Pourtant, l’obstination de l’humanité à s’enferrer dans la consommation capitaliste empêche encore et toujours un regard démocratique sur la condition animale. Il ne s’agit pas seulement du fait que la Droite soit hostile à toute remise en cause du rapport aux animaux. Il y a également le fait que pour certains milieux intellectuels petits-bourgeois, la question animale est un moyen de se faire-valoir, voire même de se placer au service d’un capitalisme américain moderne avec des bobos expliquant qu’il aurait désormais un « visage humain ».
Il faut ajouter à cela les religions, puisque le halal et le casher sont présentés comme des démarches qui seraient « en phase » avec la condition animale.
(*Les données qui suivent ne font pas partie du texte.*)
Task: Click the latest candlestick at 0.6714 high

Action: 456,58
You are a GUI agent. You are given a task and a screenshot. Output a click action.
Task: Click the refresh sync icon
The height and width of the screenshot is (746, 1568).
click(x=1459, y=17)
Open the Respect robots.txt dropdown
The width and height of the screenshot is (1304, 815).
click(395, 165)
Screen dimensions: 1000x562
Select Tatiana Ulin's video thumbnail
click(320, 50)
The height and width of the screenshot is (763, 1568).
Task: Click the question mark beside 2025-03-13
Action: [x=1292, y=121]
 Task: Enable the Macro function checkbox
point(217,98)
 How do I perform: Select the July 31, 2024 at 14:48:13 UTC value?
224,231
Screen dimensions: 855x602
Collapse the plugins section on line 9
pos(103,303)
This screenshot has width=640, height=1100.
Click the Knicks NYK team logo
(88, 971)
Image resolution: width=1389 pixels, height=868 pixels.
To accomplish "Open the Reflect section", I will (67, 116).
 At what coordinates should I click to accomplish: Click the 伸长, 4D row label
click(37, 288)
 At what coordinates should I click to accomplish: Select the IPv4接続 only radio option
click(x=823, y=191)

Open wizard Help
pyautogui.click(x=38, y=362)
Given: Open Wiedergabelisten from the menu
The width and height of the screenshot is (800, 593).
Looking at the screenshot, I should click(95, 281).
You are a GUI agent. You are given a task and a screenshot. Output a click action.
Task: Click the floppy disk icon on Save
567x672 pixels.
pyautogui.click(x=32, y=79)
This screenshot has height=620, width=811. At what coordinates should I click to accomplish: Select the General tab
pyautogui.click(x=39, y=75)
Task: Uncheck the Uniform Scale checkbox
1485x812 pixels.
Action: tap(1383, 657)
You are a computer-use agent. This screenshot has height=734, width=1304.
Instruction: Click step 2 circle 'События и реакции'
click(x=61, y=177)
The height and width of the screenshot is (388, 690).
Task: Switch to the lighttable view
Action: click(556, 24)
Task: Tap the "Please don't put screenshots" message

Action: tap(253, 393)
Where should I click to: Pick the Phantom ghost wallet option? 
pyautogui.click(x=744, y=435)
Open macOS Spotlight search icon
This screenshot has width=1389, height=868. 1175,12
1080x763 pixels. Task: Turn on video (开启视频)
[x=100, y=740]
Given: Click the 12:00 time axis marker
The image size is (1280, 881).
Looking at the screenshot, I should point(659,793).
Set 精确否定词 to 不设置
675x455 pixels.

Ce n’est évidemment pas le cas. Et il faut encore ajouter ceux qui prétendent qu’ils n’ont rien contre un changement de la condition animale, tout en faisant strictement rien, se contentant d’utiliser cela pour agrémenter des tracts ou un programme, mais sans jamais appeler à changer la vie quotidienne, à modifier sa vision du monde.
Aussi faut-il dire, et toujours plus le dire, que la condition animale est un thème essentiel, qu’elle est incontournable. Que pour évaluer quelqu’un, un groupe, un média, une organisation, il faut regarder ce qui est dit sur les animaux. Ce qui veut dire, malheureusement, déjà voir s’il est parlé des animaux. C’est là un critère fondamental, qui permet de distinguer ce qui va dans le bon sens et ce qui refuse de transformer la réalité.
Prenons Julien Coupat, très médiatisé au moment de l’affaire Tarnac et son procès, avec l’ouvrage « L’insurrection qui vient » promettant de fomenter des troubles par la constitution de groupes de révoltés. Il suffisait de savoir qu’il s’est affiché mangeant un kebab dans un squat vegan pour comprendre la nature du personnage. Ce genre de positionnement humain, ancré dans le réel, dit absolument tout.
Certains justement refusent d’admettre que la condition animale dit tout. Le rapport aux animaux serait une question secondaire, dont la nature découlerait de bien d’autres choses. Un tel raisonnement est unilatéral. Les animaux ne vivent pas en marge de la réalité, ils sont dans la réalité au même titre que les êtres humains, les arbres, l’océan, les montagnes, etc. La question sociale est fondamentale, en effet. Mais elle n’est pas hors sol. Son terrain est la réalité elle-même, c’est-à-dire la planète. Il suffit de voir comment elle est transformée ou plutôt défigurée.
Nous-mêmes nous vivons cette transformation et elle est révoltante. Qui entend se révolter contre l’anéantissement de la vie sauvage après la révolution ne la fera jamais ! On ne peut pas décaler la réalité à demain !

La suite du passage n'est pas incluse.